Exercise description: Beginning at the top of the data below, restate every line word for word until the line containing "The image size is (127, 127)." has been included, and omit the pictures.

▼

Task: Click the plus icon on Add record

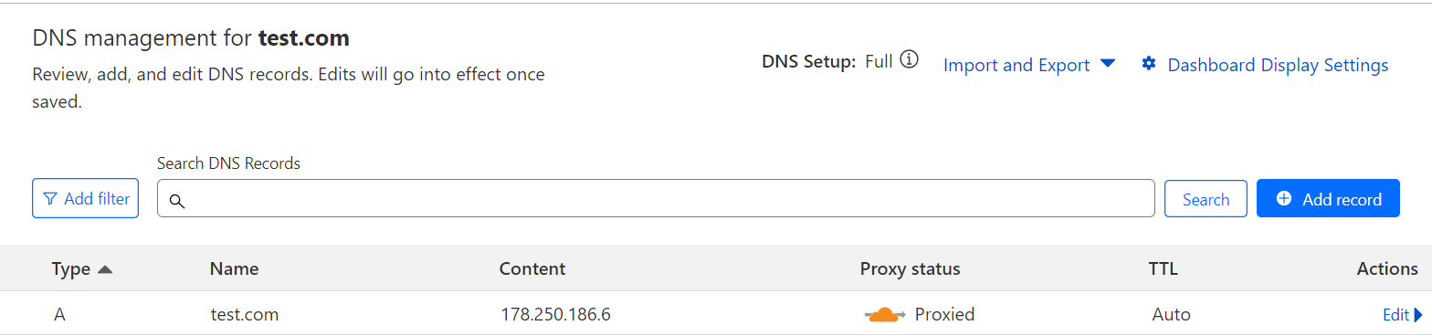Action: click(1284, 198)
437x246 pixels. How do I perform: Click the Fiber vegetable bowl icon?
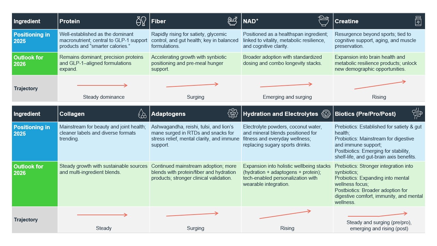click(233, 21)
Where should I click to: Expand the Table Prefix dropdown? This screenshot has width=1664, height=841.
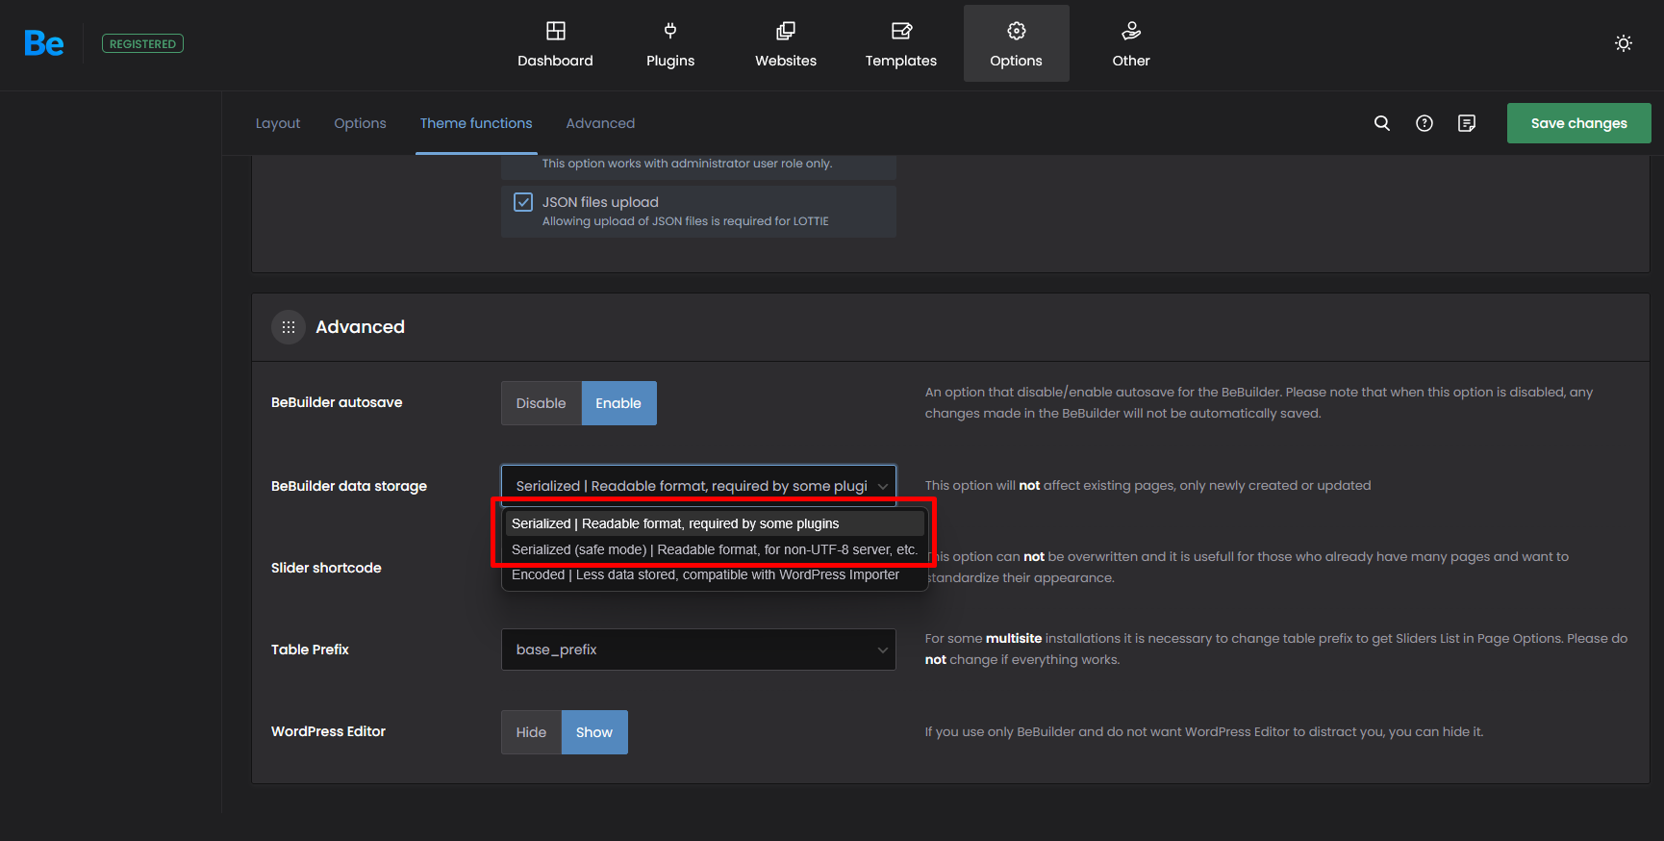click(x=698, y=650)
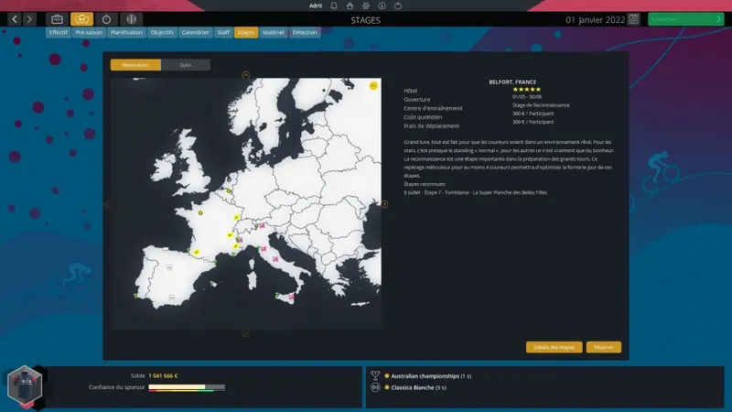Click the back navigation arrow
This screenshot has width=732, height=412.
pyautogui.click(x=16, y=18)
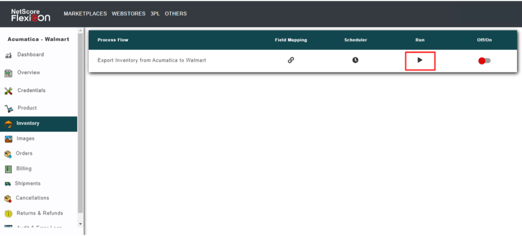522x236 pixels.
Task: Open Billing section in sidebar
Action: 23,169
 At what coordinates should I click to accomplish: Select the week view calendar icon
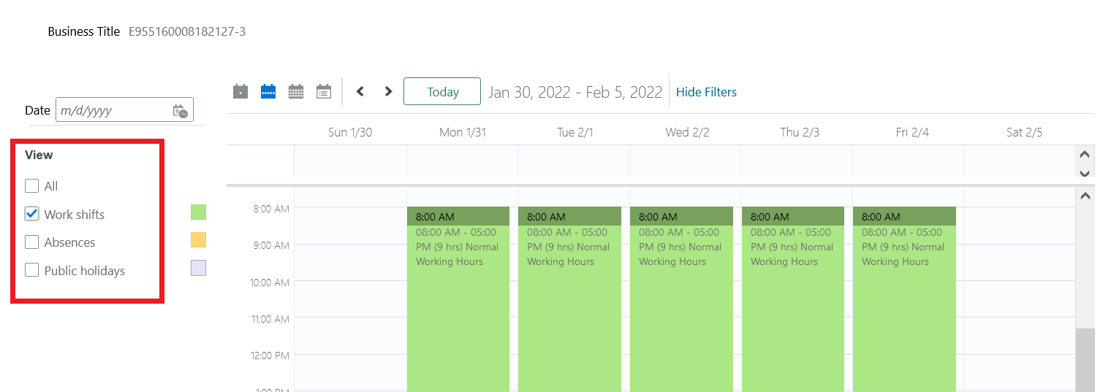(x=268, y=91)
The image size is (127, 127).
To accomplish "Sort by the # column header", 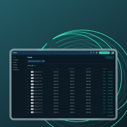I will [28, 69].
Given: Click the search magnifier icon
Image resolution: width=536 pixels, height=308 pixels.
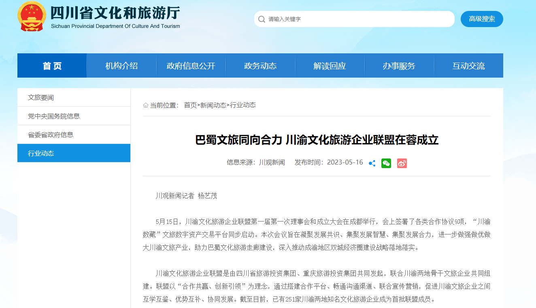Looking at the screenshot, I should point(262,19).
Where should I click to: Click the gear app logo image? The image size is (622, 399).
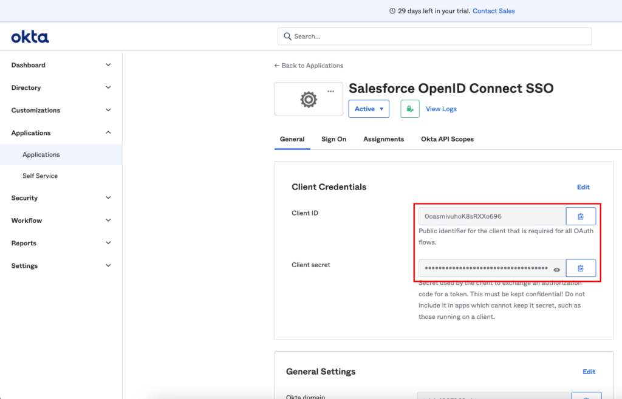pos(309,100)
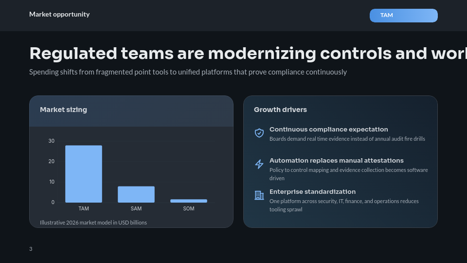Select the TAM pill in the header
467x263 pixels.
pyautogui.click(x=403, y=16)
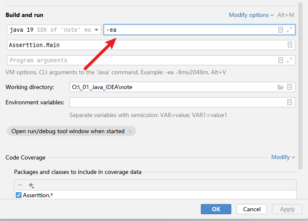Uncheck the Asserttion.* coverage checkbox
Viewport: 308px width, 221px height.
(x=18, y=195)
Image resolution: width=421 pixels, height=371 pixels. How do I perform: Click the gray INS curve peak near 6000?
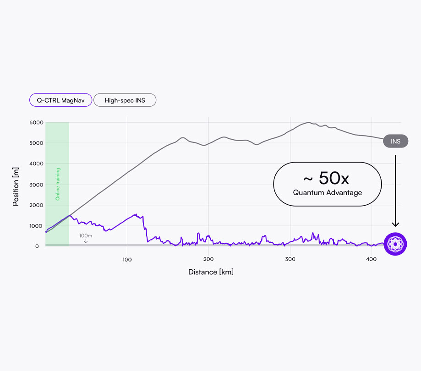click(x=309, y=123)
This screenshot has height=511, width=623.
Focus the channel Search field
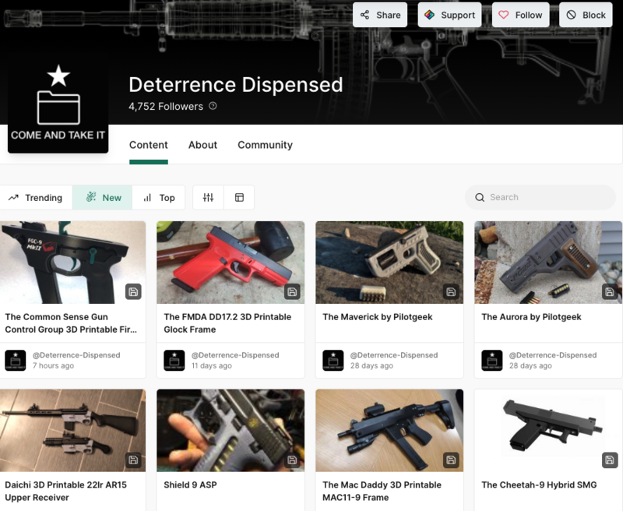pos(545,197)
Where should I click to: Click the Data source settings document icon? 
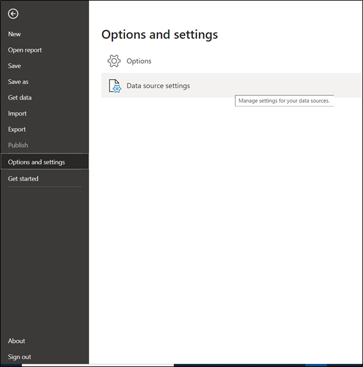pyautogui.click(x=115, y=86)
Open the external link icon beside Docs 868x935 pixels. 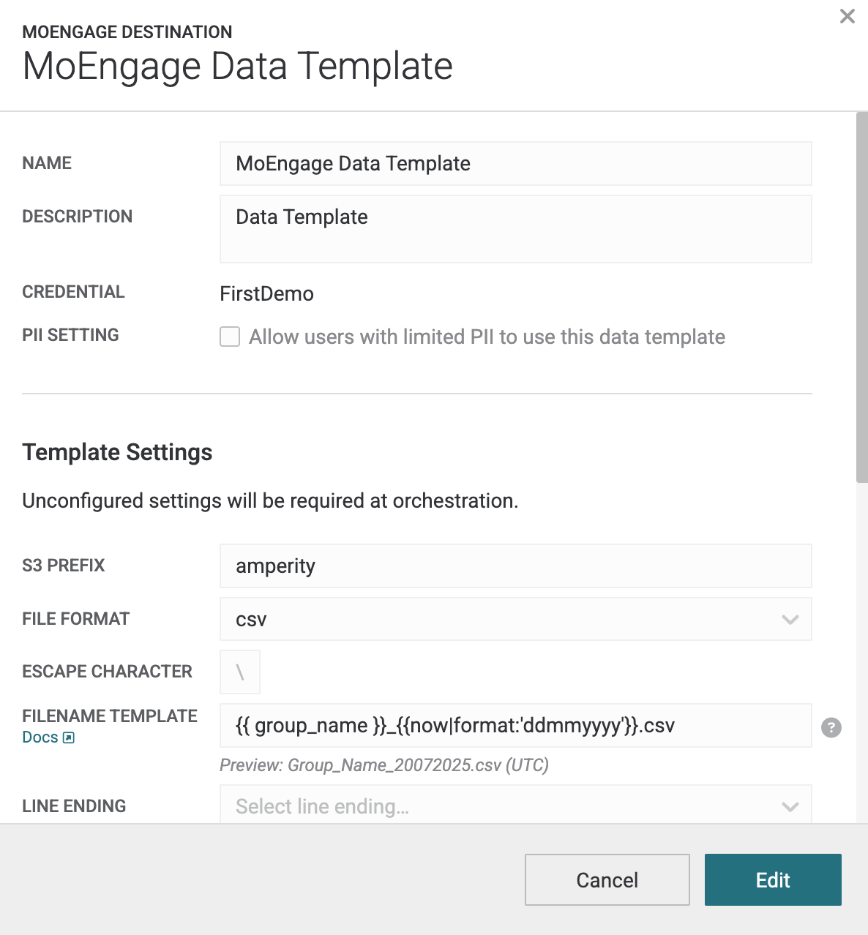coord(69,737)
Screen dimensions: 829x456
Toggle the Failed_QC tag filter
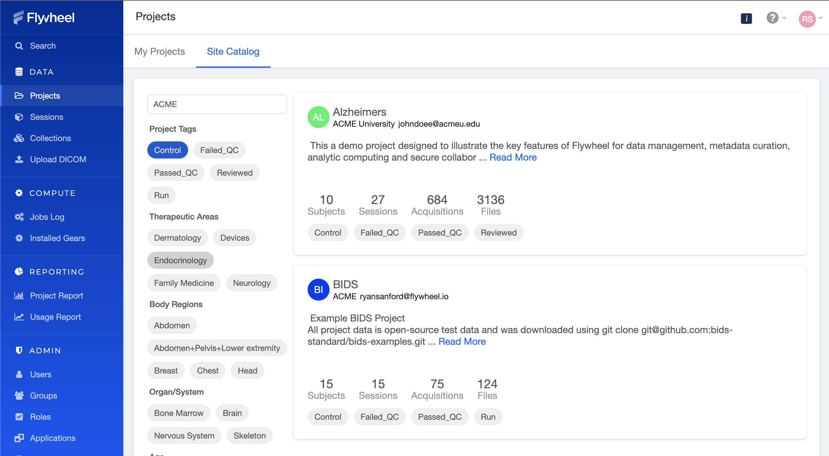[219, 150]
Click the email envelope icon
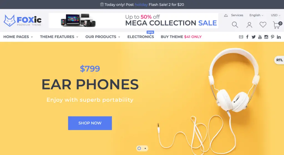This screenshot has width=284, height=155. [241, 37]
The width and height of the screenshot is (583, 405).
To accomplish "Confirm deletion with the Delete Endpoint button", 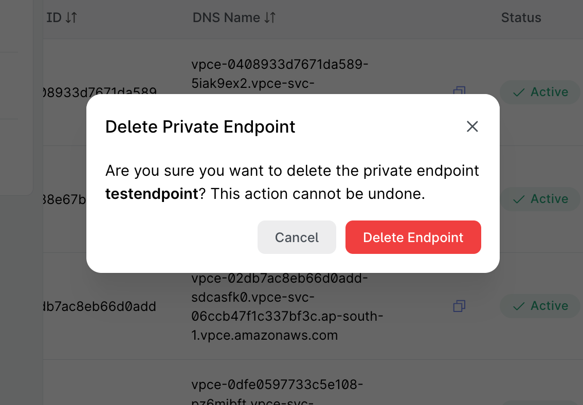I will 413,237.
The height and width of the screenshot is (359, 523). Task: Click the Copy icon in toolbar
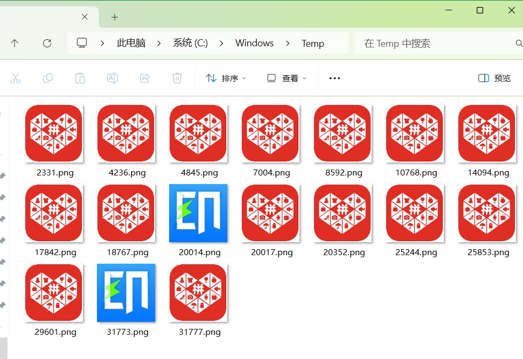(x=48, y=78)
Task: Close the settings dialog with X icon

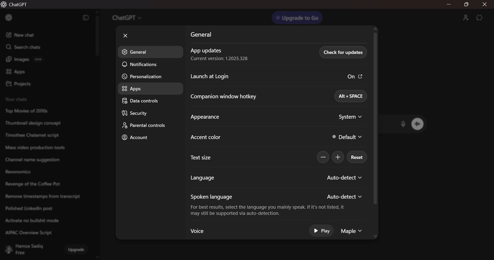Action: click(125, 36)
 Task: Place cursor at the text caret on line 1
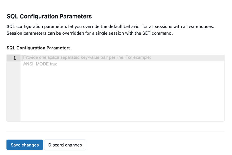(x=22, y=57)
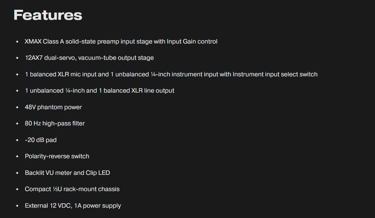The height and width of the screenshot is (218, 375).
Task: Click the XMAX Class A preamp line
Action: click(121, 42)
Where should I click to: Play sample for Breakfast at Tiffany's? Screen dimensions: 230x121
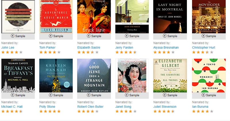click(18, 95)

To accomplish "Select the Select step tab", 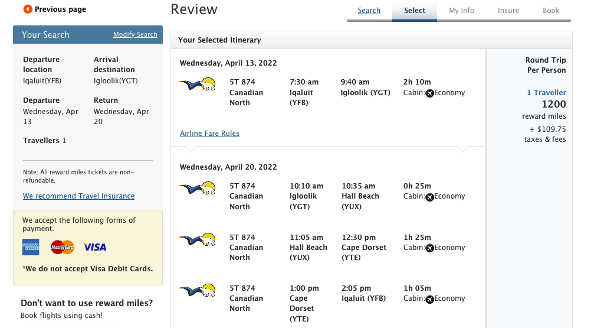I will coord(415,11).
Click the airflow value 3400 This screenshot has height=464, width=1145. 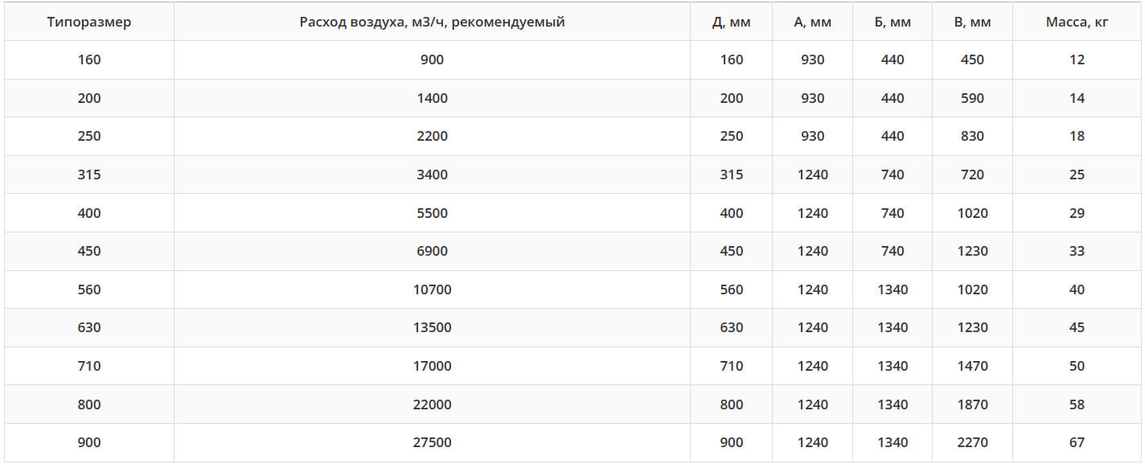pos(432,175)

▲

Your solution:
Task: Click the plus icon on Add record

Action: click(1284, 198)
437x246 pixels. How do I perform: Click the Fiber vegetable bowl icon?
click(233, 21)
Where should I click to: Expand the Table Prefix dropdown? This screenshot has width=1664, height=841.
click(x=698, y=650)
Click the back navigation arrow
This screenshot has width=732, height=412.
pyautogui.click(x=16, y=18)
522x236 pixels.
Task: Open Billing section in sidebar
Action: 23,169
 At what coordinates should I click to accomplish: Select the week view calendar icon
(x=268, y=91)
The image size is (127, 127).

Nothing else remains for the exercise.